The Funhouse—known to tourists as “that creepy clown place”—has been a popular, divey punk rock club operating in the shadows of the Space Needle and the monorail since Halloween night, 2003.
But on March 21, over 100 Funhouse fans packed a city Design Review Board meeting to hear preliminary plans to replace their club and an adjacent two-story office building on the corner of 5th Avenue and John Street—a desolate block punctuated by Ride the Ducks HQ and a McDonald’s—with seven-story condos.
The room was very Jets versus Suits, and the Suits were hopelessly outnumbered.
“I’m frustrated that they want to turn a beloved music venue into a vertical residence—basically furthering their mission of making Seattle’s downtown nightlife and music scene obsolete,” said nightlife veteran Amanda Rotter while waiting in line to enter the meeting.
Inside a stuffy, hot room at the Queen Anne Community Center, the crowd was not pleased by the news that their punk club would be sacrificed to give new residents stunning city views. As Jens Muller, project manager for NK Architects, explained to the bristling crowd, apartment residents would enjoy “literally three landmark view directions,” including the Space Needle and Seattle Center, Lake Union and Mount Baker, and “downtown with maybe some harbor action.”
Although the roomful of punks came to protest the development, the board members made it clear that it wasn’t in their job description as city volunteers to document the complaints—they were only collecting feedback on the design proposal itself. “Please keep your comments limited to suggestions for [the presenters],” a board member requested repeatedly.
The punks obliged. “Are you talking about soundproofing the north face?” one woman asked. “Because it’s incredibly difficult [to drown out] the Duck tours going every hour.”

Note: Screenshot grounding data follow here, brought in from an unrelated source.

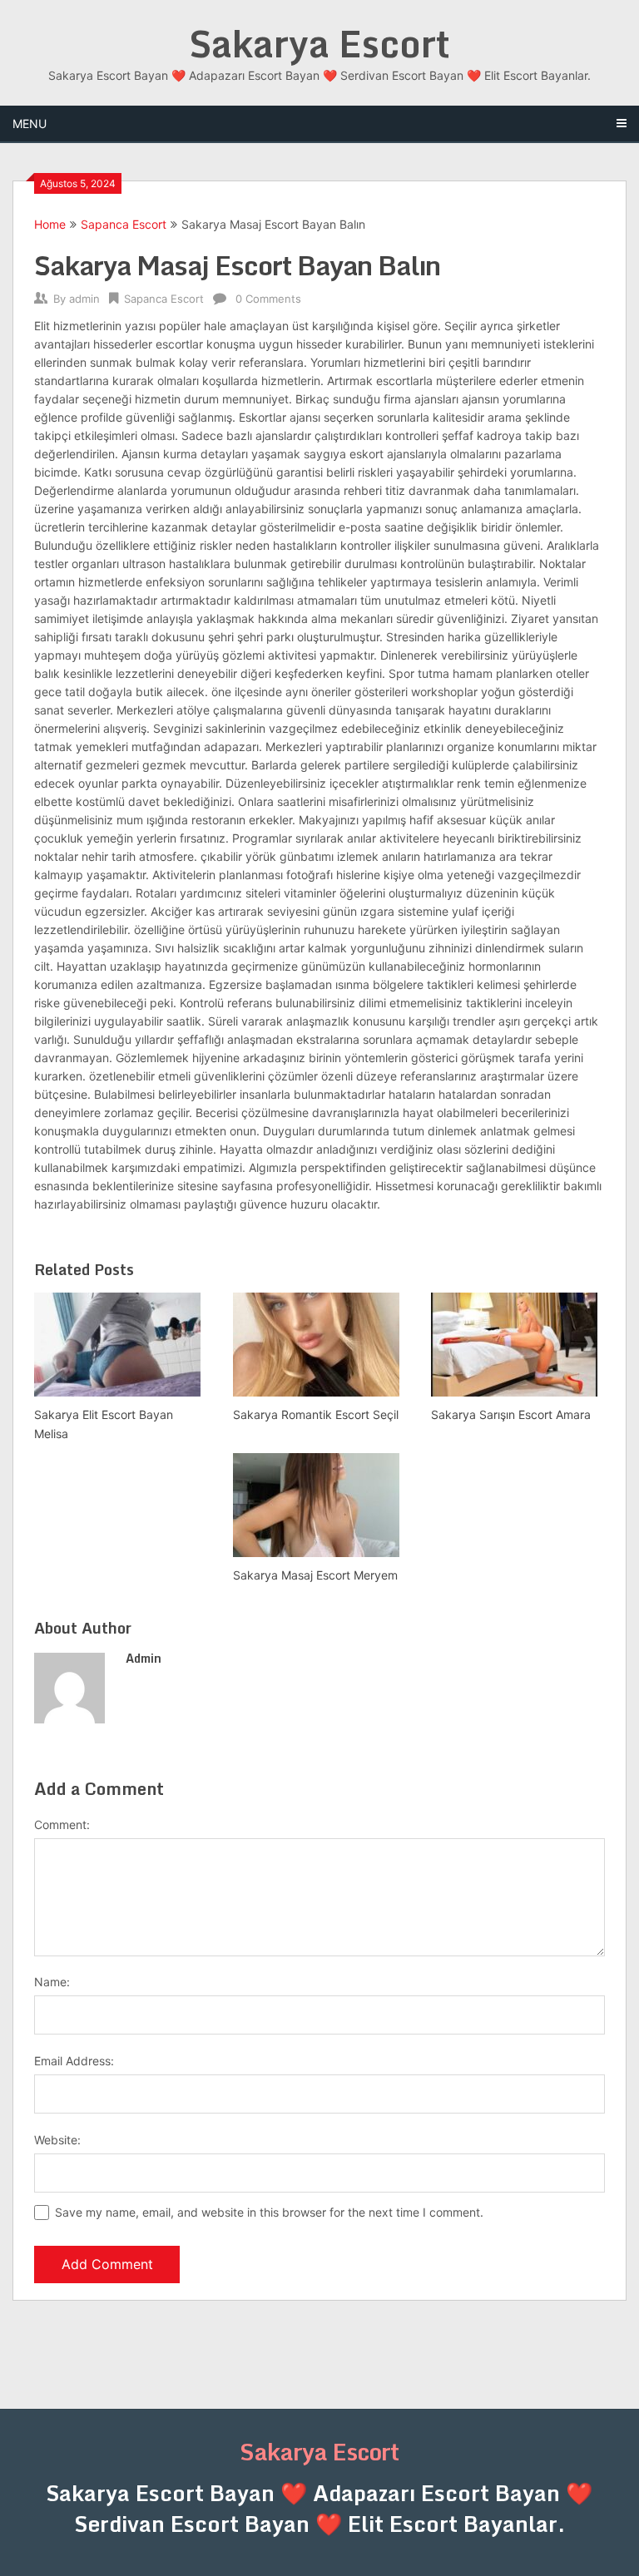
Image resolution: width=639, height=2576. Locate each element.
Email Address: (74, 2061)
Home (50, 224)
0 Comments (268, 298)
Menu (29, 123)
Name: (52, 1982)
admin (84, 298)
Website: (57, 2140)
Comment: (62, 1824)
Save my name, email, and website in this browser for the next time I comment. (269, 2212)
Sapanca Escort (123, 224)
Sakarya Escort (319, 43)
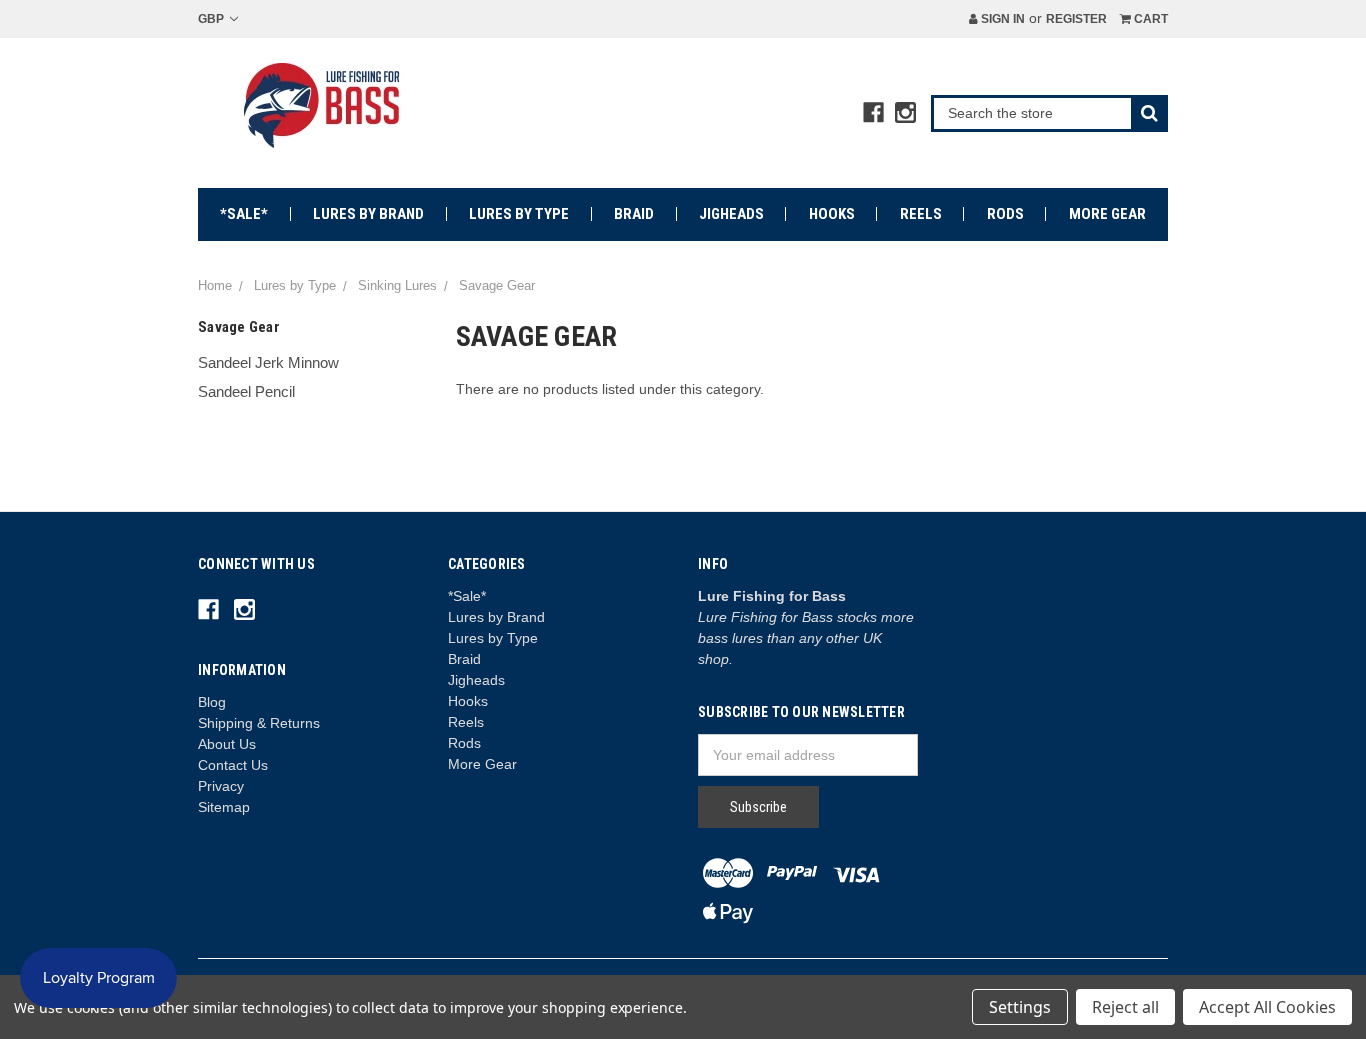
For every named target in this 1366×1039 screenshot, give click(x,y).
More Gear (1107, 214)
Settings (1020, 1007)
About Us (227, 744)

Overall, it was a strong showing from Funhouse supporters, and as proprietor Brian Foss pointed out last week, the deal is by no means finalized.
But music lovers should be steeled for the nearly inevitable reality that their club will someday be bulldozed—if not by this project, then by another. The Funhouse is pressed by downtown, South Lake Union, and Seattle Center, all of which are attracting more development—in fact, 48 percent of all the apartment buildings currently under construction in King and Snohomish Counties are located in Seattle’s downtown core, according to real-estate consulting firm O’Connor Consulting.
But the Funhouse could someday move to another location, even if the boxy, one-story shack it currently occupies doesn’t survive. ![]()
This article has been updated since its original publication.